Journal of Mental Health | 2016
Sally R. Davies; Maja Meerton; Felicitas Rost; Antony Garelick
Abstract Background: Little is known about doctors who present to services following an episode of psychological distress. MedNet is a psycho-dynamically informed confidential self-referral service for doctors. Aims: To examine the health and work trajectory of MedNet clients between 2002 and 2007 followed up in 2010. Method: We report and compare service-monitoring data for 124 doctors on engagement with health services, whether in work or not, sick leave utilised, and reported distress measured by CORE-OM at intake and at one follow-up time point.

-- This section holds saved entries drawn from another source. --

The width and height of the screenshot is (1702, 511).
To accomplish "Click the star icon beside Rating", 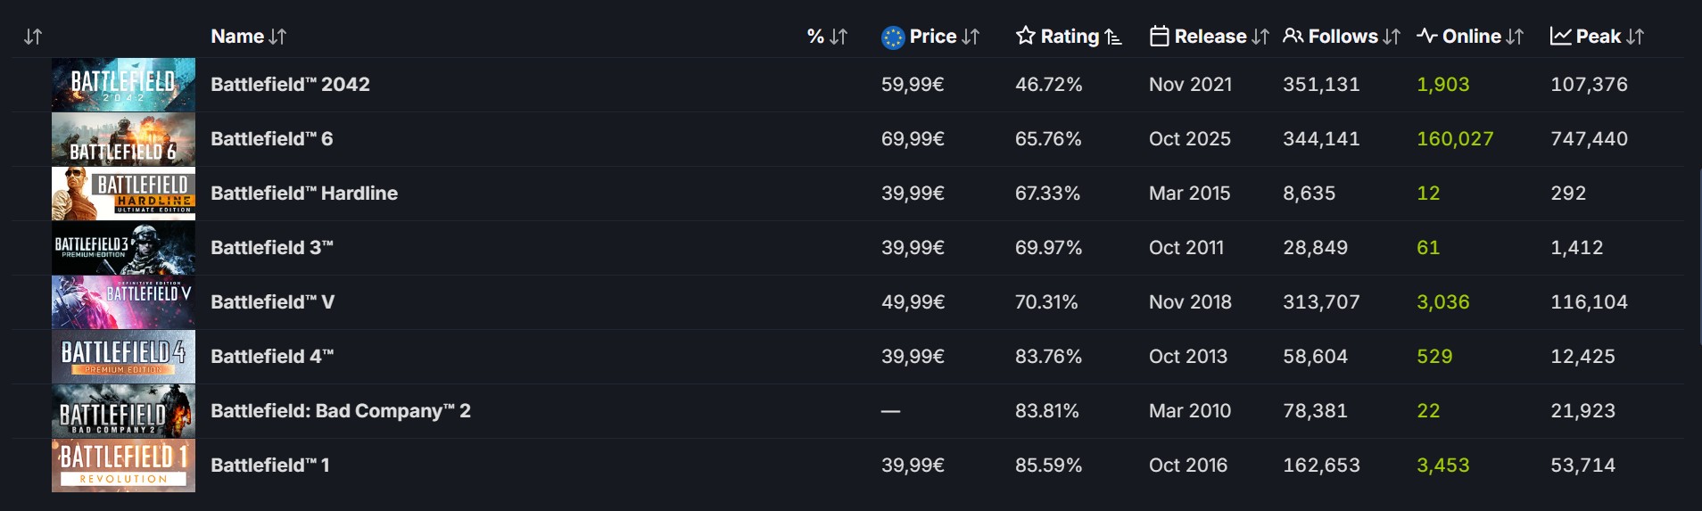I will coord(1025,36).
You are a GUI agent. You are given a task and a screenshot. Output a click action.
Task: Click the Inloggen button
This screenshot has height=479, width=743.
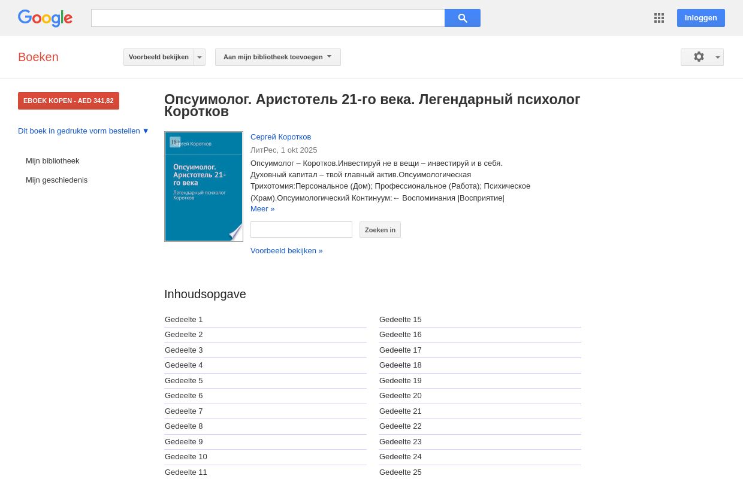[700, 17]
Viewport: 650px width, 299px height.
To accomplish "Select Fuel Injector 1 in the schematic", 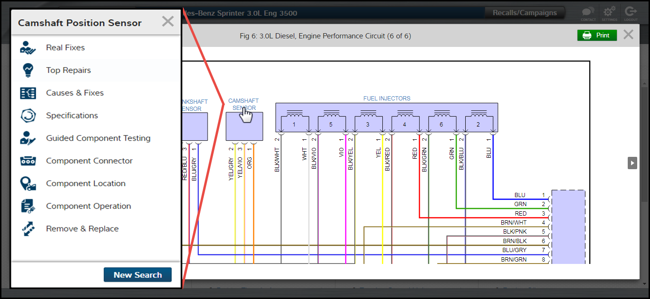I will coord(294,123).
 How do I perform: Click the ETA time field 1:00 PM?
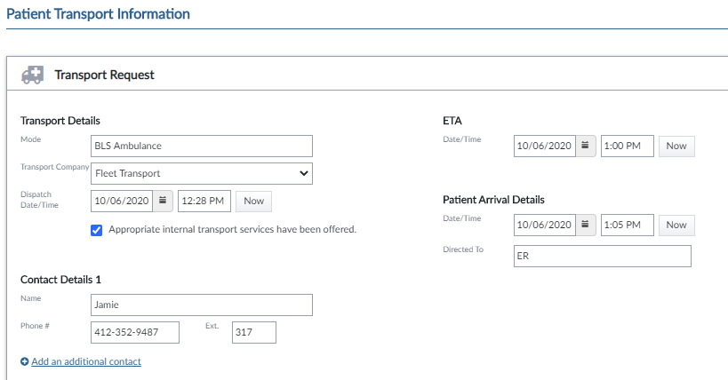(628, 146)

Results: 95.6% of doctors continue to work and progress in their careers. 58.3% remained engaged with services. Sick leave had reduced significantly at follow-up. Distress was significantly reduced, but no differences were found with respect to social functioning and well-being. An interesting shift was observed in doctors’ use of medication from treating somatic complaints towards treating mood symptoms. Conclusions: Doctors show improvements and continue to progress in their careers after a psychotherapeutically orientated intervention. A shift in doctors’ perception of their difficulties is indicated from more somatic to psychological concerns. Many doctor–patients continue with ongoing professional support.